Brain tapeworm caused man’s four-year headache
The tapeworm was nearly 4 inches long and had traveled from one hemisphere of a man’s brain to the other. By the time doctors finally removed it, after nearly four years of it wriggling through his brain matter, the 50-year-old had suffered memory flashbacks, pain on his right side and complex seizures.
Scientists at the Wellcome Trust Sanger Institute outside Cambridge, England, just reported their analysis of the parasite’s genome, which will be helpful in finding ways to fight it.
But I’m so not done with the worm.
Besides having a stunning number of vowels, Spirometra erinaceieuropaei needs no fewer than three hosts to mature to its adult stage, and it can occupy a variety of tissues, according to the study, published Friday in the journal Genome Biology.
The worm has been found in humans in its secondary larval form, known as a sparganum, which has no mouth or hooklets and can’t proliferate but can move around.
The worm matures as it works its way up the food chain to its preferred hosts — cats or dogs. It hatches from eggs and infects freshwater copepods, sometimes called water fleas, which are eaten by tadpoles, frogs or snakes, at which point the worm reaches its more advanced larval stage.

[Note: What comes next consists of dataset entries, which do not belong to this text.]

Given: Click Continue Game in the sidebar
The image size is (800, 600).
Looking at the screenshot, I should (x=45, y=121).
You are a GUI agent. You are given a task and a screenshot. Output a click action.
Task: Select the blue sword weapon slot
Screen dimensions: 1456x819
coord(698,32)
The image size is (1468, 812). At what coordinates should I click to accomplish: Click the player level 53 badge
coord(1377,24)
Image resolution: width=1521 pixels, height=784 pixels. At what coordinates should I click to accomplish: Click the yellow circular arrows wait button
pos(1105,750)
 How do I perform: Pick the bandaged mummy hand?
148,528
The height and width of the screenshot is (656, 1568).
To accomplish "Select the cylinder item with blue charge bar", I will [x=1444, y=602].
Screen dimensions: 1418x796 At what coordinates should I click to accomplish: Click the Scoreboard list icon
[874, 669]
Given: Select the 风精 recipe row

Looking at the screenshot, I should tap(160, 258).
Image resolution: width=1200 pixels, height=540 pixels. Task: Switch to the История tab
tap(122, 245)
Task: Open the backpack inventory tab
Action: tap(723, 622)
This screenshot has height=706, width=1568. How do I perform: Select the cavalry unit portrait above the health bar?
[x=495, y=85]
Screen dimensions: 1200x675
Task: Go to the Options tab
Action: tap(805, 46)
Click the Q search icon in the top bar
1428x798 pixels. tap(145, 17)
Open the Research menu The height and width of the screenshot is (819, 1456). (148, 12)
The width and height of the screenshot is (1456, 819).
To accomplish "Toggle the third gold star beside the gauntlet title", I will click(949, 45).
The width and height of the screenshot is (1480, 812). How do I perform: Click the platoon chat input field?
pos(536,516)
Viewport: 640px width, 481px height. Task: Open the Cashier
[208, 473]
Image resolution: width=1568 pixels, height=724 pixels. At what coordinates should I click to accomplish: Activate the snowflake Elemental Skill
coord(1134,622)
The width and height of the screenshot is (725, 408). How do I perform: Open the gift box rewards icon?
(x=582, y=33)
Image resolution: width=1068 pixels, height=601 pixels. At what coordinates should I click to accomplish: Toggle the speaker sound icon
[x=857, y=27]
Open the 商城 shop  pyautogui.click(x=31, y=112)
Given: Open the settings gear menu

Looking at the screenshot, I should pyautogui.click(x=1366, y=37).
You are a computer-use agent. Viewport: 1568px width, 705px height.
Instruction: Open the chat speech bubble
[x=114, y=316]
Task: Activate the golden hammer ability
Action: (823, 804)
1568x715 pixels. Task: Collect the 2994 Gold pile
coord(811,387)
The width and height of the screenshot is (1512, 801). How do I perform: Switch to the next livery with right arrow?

Humans become infected with that larval stage when they ingest these host animals, or in some cases through use of frog-meat poultices applied to open wounds or the eyes as part of traditional medicine in some areas of China, according to the study.
There have been only seven reported cases of human infection in Europe but more than 1,000 in China, the study said.
The patient whose brain had been infected, who was of Chinese ancestry, had lived in Britain for two decades but made frequent trips to China, the researchers said. He first reported headaches, seizures and episodes of altered smell and flashback memories in 2008. Multiple tests and scans were inconclusive, but a series of MRI images over the course of four years showed that brain lesions had migrated at least two inches. A biopsy caught the culprit.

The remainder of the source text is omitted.